-- Task to complete --
Which techniques does the text on Mo/Cr back contacts name for investigating the morphological and optical properties of the deposited films?

-- Supplied text --

Cr is a well-known adhesion layer, traditionally used to increase the adhesion of metallic films to substrates such as glass or stainless steel [17–21]. Cr forms an oxide interface layer by scavenging the oxygen available on the glass surface during the sputtering process. This creates nucleation centers and promotes nucleation of the next deposited material (in this case Mo), leading to a strong adhesion of Mo to the substrates [22–24]. The Mo/Cr back contact has been already proposed in flexible thin-film solar cells on metallic foils and stainless steel [25–28]. However, in these reports Cr was used as a barrier layer to reduce/prevent impurity out-diffusion from the metallic substrate to the absorber layer and its effect on the adhesion of the back contact was not studied. In spite of the importance of this topic for the development of thin-film solar cells, there are very few reports regarding the application of Cr as an adhesion layer in back contacts [29–30]. Notably, the influence of Cr on the properties of the back contact and on the total performance of the solar cell is still a subject of debate and some studies negatively correlates Cr with a low performance of the cell due to its diffusion in the absorber layer [31]. In this work we exploit the adhesive properties of Cr to develop a new protocol that improves the adhesion of the Mo back contact layer to the substrate and demonstrate the excellent electro-optical properties of the Mo/Cr film for solar cells applications. The morphological and optical properties of the deposited films have been investigated using scanning electron microscopy (SEM), atomic force microscopy (AFM), UV–vis–NIR spectroscopy and X-ray photoelectron spectroscopy. A careful analysis of the resulting Mo/Cr thin film across all the sputtering parameters led us to the best combination, optimizing both the electro-optical response of the Mo/Cr bilayer and the adhesion of the film to the substrate while we could reduce the required thickness to 600 nm. That is at most two thirds of reported thickness for Mo back contacts for thin-film solar cells.
Experimental
Film deposition
A 10–15 nm thick layer of Cr was deposited on a 2.5 × 2.5 cm SLG substrate using a Kurt J. Lesker PVD75 DC magnetron sputtering system operated at 40 W and 10 mTorr for 10 min, from a 2 inch Cr target (Kurt J. Lesker, 99.95% purity). The Mo layer was deposited on uncoated and Cr-coated substrates by using a 2 inch Mo target (Kurt J. Lesker, 99.95% purity) at different working pressures (3, 5 and 10 mTorr) and different sputtering powers of (100, 150 and 200 W). In order to start under the same conditions for all depositions, the vacuum chamber was evacuated before each deposition round to the base pressure of 1 × 10−7 Torr, and the targets were pre-sputtered for 10 min with Argon in order to remove any oxide layer or contamination. During the deposition, the substrates were continuously rotating with a speed of 20 rpm to ensure a homogeneous coverage all over the substrate surface. The sputtering time was determined from the deposition rate under different working conditions and was set to obtain Mo layers with 600 nm thickness.

-- Data provided --
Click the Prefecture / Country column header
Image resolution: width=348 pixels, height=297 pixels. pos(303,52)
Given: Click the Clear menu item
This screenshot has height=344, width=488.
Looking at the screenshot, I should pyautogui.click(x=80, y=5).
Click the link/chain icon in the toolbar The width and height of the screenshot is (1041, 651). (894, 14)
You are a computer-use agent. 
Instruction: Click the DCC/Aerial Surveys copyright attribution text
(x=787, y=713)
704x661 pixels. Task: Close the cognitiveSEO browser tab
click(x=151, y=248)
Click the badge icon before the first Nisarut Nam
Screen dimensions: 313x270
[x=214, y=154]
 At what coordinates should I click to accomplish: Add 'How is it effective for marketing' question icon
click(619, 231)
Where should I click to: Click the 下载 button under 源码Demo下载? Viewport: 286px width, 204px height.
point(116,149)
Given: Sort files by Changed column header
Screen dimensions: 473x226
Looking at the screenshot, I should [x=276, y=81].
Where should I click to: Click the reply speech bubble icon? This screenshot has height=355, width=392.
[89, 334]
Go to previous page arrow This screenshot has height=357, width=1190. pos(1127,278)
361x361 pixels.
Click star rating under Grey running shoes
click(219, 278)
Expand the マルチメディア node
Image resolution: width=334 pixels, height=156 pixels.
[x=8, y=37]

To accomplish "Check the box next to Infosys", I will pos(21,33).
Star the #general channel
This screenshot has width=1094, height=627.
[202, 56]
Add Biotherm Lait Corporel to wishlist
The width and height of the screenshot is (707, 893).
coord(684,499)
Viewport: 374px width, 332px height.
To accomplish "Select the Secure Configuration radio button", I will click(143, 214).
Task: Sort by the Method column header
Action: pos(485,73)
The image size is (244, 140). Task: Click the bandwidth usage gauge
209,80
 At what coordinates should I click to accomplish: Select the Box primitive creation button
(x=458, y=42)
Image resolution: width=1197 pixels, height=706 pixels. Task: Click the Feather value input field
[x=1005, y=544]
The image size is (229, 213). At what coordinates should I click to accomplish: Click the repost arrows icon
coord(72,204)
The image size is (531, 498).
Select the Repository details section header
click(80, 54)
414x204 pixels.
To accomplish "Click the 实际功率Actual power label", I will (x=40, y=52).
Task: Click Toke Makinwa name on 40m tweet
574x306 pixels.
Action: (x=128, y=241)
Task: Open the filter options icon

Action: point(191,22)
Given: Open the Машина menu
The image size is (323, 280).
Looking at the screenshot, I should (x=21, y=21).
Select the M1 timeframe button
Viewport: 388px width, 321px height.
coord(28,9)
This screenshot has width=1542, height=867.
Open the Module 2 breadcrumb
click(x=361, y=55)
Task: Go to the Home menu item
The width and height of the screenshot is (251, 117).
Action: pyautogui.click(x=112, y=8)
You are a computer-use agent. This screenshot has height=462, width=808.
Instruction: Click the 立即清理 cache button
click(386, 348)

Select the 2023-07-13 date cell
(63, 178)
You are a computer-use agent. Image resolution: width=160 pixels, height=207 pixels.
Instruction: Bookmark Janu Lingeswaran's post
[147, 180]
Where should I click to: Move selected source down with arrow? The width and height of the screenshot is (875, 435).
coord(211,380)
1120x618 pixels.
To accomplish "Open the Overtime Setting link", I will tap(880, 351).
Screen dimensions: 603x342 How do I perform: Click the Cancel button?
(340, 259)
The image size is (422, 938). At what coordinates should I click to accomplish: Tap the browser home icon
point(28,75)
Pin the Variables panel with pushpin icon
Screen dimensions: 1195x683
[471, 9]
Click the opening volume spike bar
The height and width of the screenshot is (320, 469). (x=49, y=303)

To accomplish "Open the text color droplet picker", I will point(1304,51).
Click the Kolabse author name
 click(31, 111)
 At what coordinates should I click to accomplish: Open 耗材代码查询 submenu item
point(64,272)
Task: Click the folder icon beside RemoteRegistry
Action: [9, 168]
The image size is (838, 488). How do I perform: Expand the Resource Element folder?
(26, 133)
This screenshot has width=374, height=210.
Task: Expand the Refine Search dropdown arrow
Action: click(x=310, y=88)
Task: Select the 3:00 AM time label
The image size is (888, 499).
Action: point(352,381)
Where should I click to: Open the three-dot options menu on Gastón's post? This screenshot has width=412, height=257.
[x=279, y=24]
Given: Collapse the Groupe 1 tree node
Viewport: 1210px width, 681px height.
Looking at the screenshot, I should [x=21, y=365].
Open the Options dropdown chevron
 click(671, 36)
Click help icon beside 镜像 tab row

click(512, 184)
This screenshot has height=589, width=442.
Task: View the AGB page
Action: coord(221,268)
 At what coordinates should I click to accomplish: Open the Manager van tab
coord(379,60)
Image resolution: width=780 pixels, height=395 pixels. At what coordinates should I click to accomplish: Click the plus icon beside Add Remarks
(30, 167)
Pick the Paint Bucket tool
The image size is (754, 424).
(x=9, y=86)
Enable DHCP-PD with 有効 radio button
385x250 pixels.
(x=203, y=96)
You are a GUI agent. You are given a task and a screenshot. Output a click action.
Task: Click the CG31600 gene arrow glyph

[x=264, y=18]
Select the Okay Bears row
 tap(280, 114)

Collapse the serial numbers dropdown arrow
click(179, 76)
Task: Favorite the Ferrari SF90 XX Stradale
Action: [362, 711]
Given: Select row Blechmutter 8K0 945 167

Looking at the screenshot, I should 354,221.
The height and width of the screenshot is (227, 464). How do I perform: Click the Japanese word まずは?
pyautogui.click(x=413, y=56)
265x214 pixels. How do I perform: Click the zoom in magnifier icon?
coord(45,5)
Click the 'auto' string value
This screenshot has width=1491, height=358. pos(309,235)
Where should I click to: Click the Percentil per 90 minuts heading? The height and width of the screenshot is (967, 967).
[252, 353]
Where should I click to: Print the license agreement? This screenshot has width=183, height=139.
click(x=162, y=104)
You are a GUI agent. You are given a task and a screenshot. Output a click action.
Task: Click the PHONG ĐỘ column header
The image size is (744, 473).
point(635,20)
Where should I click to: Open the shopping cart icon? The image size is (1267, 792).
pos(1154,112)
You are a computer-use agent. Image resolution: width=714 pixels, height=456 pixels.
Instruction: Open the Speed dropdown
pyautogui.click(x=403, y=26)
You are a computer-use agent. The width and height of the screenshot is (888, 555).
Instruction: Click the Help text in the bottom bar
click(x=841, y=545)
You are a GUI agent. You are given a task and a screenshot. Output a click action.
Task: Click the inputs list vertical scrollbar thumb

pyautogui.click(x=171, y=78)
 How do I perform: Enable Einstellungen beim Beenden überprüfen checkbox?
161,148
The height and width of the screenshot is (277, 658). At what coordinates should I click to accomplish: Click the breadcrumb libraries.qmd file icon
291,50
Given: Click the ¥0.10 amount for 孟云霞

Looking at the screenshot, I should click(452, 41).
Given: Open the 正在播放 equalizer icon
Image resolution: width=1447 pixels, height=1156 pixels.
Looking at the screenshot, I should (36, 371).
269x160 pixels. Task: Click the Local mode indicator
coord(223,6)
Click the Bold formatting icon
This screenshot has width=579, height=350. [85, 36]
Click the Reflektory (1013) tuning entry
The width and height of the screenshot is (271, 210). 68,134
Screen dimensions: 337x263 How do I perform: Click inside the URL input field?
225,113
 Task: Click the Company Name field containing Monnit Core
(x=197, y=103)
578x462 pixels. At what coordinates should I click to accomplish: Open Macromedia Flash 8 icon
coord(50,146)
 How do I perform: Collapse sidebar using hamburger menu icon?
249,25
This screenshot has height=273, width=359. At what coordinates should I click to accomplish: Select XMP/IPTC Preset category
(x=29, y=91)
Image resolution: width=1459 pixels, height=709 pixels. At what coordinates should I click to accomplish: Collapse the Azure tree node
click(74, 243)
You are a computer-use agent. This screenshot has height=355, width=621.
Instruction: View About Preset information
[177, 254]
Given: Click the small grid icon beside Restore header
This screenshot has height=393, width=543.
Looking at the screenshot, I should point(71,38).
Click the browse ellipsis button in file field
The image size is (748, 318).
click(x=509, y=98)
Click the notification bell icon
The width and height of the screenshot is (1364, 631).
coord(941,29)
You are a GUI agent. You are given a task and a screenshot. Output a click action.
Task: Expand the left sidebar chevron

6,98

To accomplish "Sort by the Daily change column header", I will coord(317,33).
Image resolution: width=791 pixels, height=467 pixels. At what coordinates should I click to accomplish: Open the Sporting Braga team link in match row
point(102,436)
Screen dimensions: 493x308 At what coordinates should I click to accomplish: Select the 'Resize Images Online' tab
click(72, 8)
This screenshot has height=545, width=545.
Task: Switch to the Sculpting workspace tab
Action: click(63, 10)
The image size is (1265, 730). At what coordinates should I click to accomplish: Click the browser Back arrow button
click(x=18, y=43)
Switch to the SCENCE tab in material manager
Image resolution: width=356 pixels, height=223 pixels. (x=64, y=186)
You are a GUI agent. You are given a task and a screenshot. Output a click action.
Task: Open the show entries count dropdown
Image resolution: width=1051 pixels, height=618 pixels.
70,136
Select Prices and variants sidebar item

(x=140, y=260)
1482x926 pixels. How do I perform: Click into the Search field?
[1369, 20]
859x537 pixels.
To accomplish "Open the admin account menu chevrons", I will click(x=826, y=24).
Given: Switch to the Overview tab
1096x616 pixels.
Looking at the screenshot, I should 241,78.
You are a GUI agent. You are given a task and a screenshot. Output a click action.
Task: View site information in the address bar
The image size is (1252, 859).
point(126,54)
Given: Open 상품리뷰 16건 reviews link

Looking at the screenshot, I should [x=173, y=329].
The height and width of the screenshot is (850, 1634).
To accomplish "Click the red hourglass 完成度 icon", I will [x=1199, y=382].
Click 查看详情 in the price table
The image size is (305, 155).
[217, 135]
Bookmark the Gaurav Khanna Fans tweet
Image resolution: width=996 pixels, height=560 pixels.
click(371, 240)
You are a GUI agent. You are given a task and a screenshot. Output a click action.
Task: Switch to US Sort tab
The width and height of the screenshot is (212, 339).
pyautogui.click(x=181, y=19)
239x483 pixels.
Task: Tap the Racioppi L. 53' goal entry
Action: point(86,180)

-- Task output --
- Scanning electron microscopy (SEM)
- Atomic force microscopy (AFM)
- UV–vis–NIR spectroscopy
- X-ray photoelectron spectroscopy